# Possible lost photos



## thequicktrigger (Aug 17, 2012)

Trying on behalf of my mother's Husband. He owns an Iphone 4S. He had taken a lot of photos in a recent vacation and wanted to put them online. He connected his phone to his computer, clicked on Photo, he chose a folder he wanted to sync and proceeded. He noticed though that the pictures were not not transferred to his computer, but that all of the photos, except for the photo album he chose were gone. This was his first sync since his vacation, and the photos (according to apple) did not link up to his Icloud.
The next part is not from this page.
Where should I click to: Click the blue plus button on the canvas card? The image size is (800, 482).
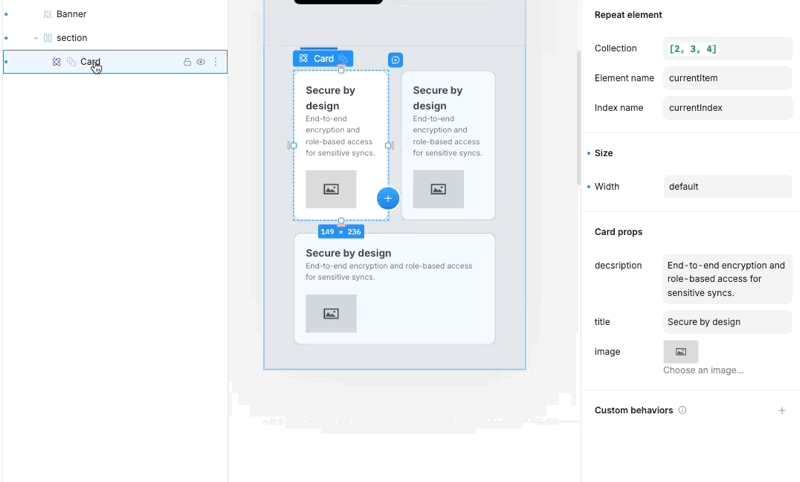[388, 198]

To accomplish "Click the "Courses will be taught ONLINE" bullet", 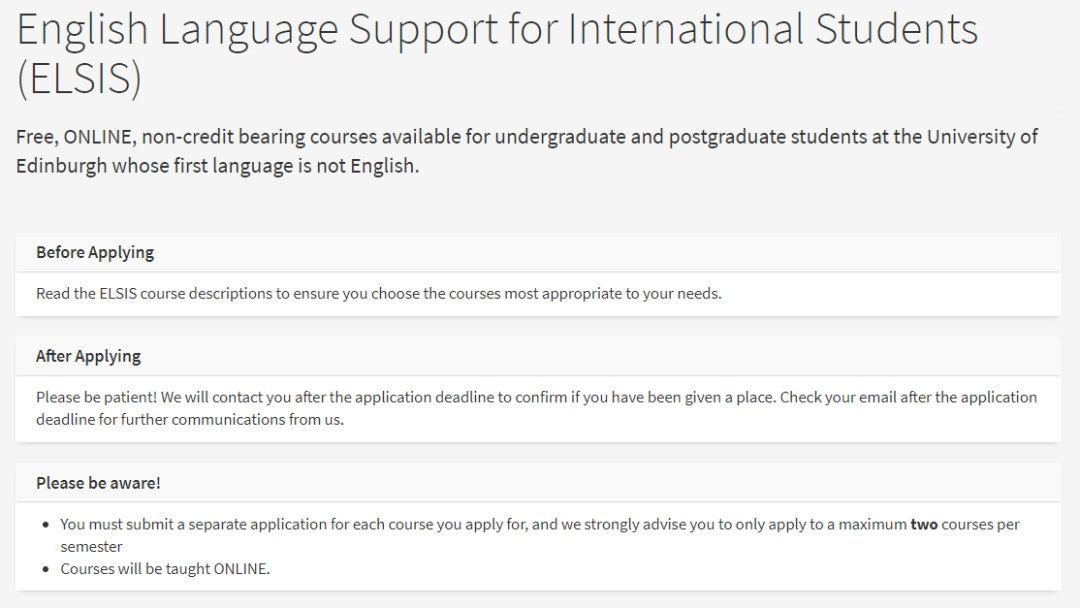I will pyautogui.click(x=165, y=569).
We tried restoring the phone to an earlier date through Itunes with no luck.

Is there any other trick to restore just the software on the phone to before it was syncd?


----------



## TerryNet (Mar 23, 2005)

I know nothing about this, but in trying to learn found the following two sites with a web search.
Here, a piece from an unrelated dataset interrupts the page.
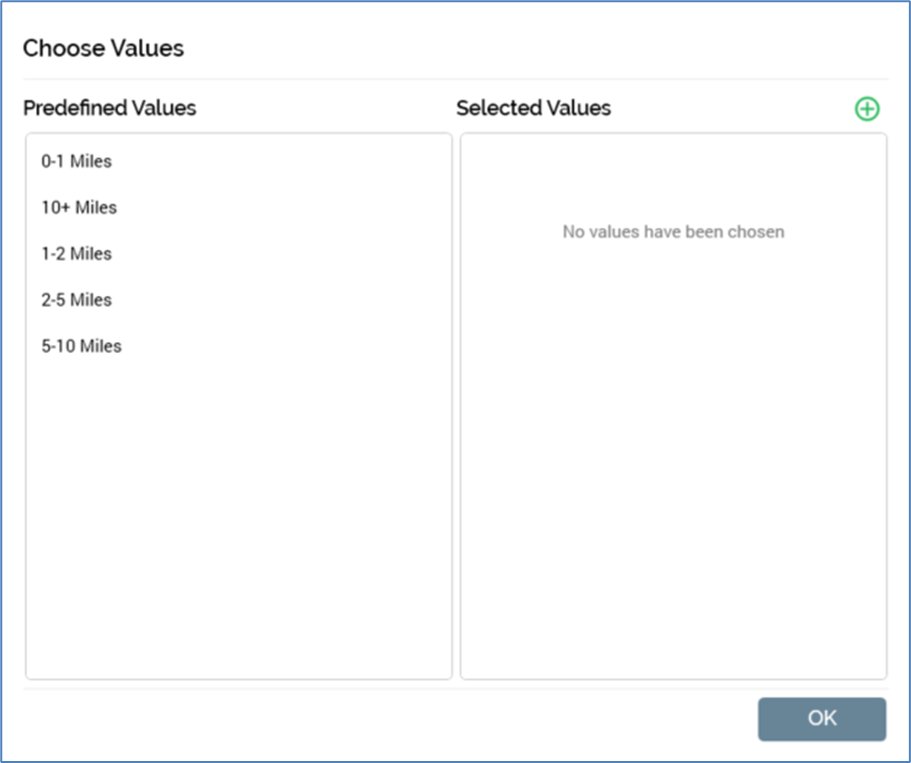Choose the 10+ Miles option

[x=79, y=208]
Recover Photos, Videos, Music & More from iPhone (seems to be free, but I did not try to download).

iPhone Data Recovery (probably costs an arm and a leg).


----------



## thequicktrigger (Aug 17, 2012)

TerryNet said:


> I know nothing about this, but in trying to learn found the following two sites with a web search.
> 
> Recover Photos, Videos, Music & More from iPhone (seems to be free, but I did not try to download).
> 
> iPhone Data Recovery (probably costs an arm and a leg).


The first link doesn't support the 4S, only the 4, and the option that can is no different than the Itunes restore and gets us nowhere, and I'm familiar with the other link..and yeah it's usually $200, they use some special kind of software that studies every sector of the Hard Drive to fix the issue.

Thanks for the tips anyways though.


----------



## creativeking (Aug 29, 2012)

HI, Better contact the tech team of the iphone http://support.apple.com/kb/HT1434 the link which will connect you to the page of tech service providers of Apple. All the best


----------